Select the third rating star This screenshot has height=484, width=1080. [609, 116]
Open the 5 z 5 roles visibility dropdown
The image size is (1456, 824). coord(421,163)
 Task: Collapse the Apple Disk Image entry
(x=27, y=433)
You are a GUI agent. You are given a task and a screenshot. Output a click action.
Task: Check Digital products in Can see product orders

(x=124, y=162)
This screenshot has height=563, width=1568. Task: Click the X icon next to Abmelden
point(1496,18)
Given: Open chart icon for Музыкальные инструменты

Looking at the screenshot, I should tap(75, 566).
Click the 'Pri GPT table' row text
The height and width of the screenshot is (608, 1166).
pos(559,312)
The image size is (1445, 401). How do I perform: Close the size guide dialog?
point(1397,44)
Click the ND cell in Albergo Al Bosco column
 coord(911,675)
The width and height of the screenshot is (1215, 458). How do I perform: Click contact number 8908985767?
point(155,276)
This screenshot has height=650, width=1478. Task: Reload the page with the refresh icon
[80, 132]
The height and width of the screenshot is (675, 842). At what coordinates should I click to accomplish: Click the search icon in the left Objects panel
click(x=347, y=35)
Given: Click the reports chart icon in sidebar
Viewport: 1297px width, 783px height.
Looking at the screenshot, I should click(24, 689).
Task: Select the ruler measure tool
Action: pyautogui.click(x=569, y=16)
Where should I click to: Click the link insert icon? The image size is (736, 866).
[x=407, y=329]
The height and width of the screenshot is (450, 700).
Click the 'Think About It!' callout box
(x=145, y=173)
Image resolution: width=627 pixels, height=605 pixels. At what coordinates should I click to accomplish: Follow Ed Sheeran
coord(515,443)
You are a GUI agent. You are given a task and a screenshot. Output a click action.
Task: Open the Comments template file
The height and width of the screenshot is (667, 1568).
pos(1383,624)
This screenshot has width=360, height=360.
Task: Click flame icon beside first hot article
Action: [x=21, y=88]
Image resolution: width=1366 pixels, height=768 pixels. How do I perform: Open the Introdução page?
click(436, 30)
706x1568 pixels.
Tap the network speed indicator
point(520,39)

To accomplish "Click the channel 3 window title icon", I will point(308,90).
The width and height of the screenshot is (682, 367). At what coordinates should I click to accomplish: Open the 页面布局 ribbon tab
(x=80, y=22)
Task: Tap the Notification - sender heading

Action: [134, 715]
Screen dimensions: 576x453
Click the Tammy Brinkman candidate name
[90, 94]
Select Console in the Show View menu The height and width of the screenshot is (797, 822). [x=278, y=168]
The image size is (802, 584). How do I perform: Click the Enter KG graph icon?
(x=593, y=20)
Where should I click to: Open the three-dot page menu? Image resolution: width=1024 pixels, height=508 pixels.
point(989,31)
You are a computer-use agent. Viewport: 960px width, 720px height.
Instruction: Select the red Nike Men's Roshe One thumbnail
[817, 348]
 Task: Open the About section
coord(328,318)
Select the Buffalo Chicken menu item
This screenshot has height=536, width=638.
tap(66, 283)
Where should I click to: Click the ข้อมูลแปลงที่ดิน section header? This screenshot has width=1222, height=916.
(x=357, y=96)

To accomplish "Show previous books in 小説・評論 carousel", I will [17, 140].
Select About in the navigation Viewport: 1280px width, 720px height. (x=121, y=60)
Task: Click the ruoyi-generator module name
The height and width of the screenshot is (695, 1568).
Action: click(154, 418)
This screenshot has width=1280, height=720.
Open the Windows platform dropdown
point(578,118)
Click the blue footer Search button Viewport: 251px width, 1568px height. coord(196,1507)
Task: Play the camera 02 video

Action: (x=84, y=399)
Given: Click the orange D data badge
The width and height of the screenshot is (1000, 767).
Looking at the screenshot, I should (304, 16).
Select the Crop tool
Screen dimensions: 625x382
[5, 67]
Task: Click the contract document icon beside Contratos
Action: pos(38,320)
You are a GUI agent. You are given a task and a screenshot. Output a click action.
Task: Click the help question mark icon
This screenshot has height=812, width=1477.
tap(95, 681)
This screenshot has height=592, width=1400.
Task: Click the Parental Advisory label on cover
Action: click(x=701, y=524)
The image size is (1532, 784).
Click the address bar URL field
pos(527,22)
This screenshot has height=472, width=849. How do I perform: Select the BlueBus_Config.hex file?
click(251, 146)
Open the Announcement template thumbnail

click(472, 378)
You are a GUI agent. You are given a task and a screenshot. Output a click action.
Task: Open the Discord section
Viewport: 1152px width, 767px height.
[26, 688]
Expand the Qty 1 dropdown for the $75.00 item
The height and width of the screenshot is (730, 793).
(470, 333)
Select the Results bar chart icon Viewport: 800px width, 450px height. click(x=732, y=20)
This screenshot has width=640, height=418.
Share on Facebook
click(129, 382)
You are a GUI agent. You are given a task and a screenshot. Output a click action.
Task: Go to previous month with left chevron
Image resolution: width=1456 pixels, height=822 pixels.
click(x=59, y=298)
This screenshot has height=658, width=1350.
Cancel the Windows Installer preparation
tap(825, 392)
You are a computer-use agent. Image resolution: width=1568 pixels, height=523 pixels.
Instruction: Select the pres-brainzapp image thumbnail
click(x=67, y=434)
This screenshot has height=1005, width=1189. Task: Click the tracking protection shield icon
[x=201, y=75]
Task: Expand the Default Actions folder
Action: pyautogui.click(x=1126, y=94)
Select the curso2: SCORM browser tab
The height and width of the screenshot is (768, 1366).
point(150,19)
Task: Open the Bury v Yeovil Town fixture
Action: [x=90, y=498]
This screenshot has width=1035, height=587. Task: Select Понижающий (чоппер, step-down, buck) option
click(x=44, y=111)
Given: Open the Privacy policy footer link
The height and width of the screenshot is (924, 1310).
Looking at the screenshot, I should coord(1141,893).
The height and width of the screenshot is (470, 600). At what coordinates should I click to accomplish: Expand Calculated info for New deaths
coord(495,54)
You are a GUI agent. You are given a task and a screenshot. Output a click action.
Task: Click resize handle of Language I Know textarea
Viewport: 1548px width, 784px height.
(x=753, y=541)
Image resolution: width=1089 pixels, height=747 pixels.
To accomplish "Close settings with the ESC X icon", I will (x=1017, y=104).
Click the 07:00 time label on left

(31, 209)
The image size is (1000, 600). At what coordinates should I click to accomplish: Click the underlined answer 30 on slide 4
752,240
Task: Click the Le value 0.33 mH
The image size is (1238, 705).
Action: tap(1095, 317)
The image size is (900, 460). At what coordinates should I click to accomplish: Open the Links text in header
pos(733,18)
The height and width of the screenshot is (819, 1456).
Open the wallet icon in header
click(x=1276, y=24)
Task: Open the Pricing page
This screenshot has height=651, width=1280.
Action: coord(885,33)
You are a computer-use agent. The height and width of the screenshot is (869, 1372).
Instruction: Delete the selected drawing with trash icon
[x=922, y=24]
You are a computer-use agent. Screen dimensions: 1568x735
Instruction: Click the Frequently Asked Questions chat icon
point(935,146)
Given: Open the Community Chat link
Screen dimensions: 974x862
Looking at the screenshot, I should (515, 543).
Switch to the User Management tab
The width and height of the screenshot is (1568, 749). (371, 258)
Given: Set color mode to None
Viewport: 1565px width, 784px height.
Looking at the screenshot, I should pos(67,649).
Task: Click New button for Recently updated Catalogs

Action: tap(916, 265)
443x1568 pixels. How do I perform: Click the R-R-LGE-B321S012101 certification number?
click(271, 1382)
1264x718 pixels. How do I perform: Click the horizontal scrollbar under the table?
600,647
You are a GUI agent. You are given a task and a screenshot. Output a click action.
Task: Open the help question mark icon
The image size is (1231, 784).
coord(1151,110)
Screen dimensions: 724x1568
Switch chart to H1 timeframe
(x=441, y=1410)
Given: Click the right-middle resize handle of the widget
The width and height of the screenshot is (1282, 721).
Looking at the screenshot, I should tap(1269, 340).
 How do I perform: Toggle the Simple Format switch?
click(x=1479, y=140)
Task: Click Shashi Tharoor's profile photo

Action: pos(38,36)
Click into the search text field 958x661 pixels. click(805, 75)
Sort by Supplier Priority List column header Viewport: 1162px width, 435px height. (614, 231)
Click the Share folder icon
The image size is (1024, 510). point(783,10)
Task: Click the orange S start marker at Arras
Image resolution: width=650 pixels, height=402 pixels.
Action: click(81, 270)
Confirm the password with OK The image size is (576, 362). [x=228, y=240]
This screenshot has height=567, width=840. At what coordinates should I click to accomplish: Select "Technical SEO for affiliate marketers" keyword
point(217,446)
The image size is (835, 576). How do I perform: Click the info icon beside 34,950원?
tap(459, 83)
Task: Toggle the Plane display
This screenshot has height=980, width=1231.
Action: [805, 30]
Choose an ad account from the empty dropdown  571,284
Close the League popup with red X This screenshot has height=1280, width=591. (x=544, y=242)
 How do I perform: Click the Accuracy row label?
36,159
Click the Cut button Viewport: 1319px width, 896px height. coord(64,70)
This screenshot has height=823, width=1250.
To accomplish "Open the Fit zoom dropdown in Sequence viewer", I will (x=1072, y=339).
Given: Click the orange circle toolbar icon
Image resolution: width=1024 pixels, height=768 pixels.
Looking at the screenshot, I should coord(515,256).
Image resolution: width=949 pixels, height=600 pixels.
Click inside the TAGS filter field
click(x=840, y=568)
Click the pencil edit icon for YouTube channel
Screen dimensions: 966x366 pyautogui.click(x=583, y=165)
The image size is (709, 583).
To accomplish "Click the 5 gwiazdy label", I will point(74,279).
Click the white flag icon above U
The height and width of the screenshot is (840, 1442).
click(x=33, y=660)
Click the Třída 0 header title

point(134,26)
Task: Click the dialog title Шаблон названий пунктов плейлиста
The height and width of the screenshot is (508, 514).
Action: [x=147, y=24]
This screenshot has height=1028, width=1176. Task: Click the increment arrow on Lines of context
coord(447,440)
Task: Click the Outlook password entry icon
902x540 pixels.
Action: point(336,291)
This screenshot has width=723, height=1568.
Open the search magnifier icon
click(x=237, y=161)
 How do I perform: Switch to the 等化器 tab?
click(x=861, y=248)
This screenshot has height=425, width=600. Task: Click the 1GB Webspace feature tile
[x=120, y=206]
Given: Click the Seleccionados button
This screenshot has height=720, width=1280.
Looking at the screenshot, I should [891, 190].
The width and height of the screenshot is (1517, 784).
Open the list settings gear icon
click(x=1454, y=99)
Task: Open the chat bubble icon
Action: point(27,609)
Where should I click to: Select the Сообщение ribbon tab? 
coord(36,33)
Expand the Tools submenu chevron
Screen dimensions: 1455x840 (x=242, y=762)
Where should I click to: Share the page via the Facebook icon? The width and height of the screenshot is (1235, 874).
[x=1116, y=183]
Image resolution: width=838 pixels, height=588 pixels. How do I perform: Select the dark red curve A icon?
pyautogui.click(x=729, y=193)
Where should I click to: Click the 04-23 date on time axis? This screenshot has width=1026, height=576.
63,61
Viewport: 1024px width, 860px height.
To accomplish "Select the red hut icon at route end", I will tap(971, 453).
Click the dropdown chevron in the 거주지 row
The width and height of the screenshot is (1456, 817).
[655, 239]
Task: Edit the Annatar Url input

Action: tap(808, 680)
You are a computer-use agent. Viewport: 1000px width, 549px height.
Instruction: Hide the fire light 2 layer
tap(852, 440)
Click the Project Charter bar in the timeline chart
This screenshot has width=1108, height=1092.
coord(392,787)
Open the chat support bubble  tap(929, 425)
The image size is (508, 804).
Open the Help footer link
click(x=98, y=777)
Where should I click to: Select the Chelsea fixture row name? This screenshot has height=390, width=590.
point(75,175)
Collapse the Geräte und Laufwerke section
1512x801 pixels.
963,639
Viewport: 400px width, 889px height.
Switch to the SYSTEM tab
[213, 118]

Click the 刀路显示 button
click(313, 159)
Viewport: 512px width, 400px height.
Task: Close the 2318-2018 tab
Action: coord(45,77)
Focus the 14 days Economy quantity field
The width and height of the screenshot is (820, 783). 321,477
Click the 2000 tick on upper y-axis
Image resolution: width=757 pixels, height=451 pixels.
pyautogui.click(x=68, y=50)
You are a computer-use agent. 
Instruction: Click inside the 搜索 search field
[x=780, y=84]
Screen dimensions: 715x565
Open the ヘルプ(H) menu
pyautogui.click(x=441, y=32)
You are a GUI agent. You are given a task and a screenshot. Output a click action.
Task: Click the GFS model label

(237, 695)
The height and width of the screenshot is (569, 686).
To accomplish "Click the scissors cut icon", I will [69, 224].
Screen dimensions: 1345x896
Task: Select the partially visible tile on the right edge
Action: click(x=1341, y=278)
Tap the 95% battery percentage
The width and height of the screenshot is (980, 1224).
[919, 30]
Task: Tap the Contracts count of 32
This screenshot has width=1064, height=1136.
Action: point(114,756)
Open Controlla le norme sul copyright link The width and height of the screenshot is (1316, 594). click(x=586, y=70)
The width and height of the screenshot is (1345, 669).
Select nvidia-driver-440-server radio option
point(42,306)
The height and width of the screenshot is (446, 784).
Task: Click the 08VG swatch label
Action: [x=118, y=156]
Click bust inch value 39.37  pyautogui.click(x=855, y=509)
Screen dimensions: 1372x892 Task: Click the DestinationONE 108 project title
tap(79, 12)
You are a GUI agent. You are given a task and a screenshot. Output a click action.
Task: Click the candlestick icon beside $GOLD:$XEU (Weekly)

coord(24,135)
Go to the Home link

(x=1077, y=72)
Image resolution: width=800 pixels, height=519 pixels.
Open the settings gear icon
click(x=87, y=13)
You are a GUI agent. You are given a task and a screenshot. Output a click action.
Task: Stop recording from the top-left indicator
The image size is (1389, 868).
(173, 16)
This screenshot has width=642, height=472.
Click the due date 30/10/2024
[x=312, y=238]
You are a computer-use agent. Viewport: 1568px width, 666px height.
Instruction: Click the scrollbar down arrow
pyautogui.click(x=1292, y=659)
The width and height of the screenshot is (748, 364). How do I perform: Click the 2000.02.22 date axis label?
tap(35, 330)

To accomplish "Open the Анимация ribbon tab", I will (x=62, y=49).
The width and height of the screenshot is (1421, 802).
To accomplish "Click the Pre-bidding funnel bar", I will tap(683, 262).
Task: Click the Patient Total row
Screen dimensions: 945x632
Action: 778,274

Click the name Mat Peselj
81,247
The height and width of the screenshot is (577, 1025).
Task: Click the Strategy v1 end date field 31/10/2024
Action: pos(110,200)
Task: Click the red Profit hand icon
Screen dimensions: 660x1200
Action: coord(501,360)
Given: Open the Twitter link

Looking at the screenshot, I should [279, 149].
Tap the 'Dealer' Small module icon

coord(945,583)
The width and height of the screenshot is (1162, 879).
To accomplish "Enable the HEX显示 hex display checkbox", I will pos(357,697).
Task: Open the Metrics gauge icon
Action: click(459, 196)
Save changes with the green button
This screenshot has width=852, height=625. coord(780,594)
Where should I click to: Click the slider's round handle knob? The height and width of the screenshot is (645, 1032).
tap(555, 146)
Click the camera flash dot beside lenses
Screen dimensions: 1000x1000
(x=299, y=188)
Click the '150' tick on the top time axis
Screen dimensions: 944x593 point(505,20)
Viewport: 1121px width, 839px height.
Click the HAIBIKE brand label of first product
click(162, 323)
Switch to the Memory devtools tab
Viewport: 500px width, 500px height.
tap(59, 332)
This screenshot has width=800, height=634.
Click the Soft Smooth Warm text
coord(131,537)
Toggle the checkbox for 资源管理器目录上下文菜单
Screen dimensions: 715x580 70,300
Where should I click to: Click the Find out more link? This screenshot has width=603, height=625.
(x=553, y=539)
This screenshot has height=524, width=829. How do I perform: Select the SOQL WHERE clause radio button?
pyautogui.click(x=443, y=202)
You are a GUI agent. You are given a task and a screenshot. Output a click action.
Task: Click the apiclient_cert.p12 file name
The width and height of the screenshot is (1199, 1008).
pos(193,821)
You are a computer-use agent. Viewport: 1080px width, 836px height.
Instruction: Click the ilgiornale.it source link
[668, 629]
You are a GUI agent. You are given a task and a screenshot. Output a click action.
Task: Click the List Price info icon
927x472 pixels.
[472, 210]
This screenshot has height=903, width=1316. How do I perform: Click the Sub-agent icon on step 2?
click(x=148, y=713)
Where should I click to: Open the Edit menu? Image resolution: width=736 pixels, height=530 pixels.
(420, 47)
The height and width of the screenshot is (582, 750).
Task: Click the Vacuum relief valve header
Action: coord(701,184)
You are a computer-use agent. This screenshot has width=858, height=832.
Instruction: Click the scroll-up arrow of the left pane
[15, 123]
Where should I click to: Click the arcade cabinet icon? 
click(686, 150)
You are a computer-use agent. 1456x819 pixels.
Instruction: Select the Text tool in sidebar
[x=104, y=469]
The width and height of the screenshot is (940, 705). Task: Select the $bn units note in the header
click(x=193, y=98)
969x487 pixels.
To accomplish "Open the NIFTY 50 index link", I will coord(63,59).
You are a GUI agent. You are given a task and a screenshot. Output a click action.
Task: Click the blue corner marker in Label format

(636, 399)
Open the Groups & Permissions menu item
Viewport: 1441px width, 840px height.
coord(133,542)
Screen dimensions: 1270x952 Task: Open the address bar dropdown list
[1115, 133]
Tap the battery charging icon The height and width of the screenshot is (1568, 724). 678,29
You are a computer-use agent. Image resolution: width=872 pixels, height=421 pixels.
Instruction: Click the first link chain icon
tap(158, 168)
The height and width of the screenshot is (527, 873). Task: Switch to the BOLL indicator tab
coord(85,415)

━━━━

WHAT IS EXPECTED: Once you find the string "value" in a line of the records, copy that line.

RESPONSE TO THE EXERCISE:
Task: Click the Le value 0.33 mH
Click bust inch value 39.37  pyautogui.click(x=855, y=509)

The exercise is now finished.